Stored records
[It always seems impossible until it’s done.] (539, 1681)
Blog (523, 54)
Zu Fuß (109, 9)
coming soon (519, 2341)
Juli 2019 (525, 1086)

**ABOUT THIS TASK**.
Output the lines above verbatim and in full.

**ANSWER TO THE EXERCISE**.
[It always seems impossible until it’s done.] (539, 1681)
Blog (523, 54)
Zu Fuß (109, 9)
coming soon (519, 2341)
Juli 2019 (525, 1086)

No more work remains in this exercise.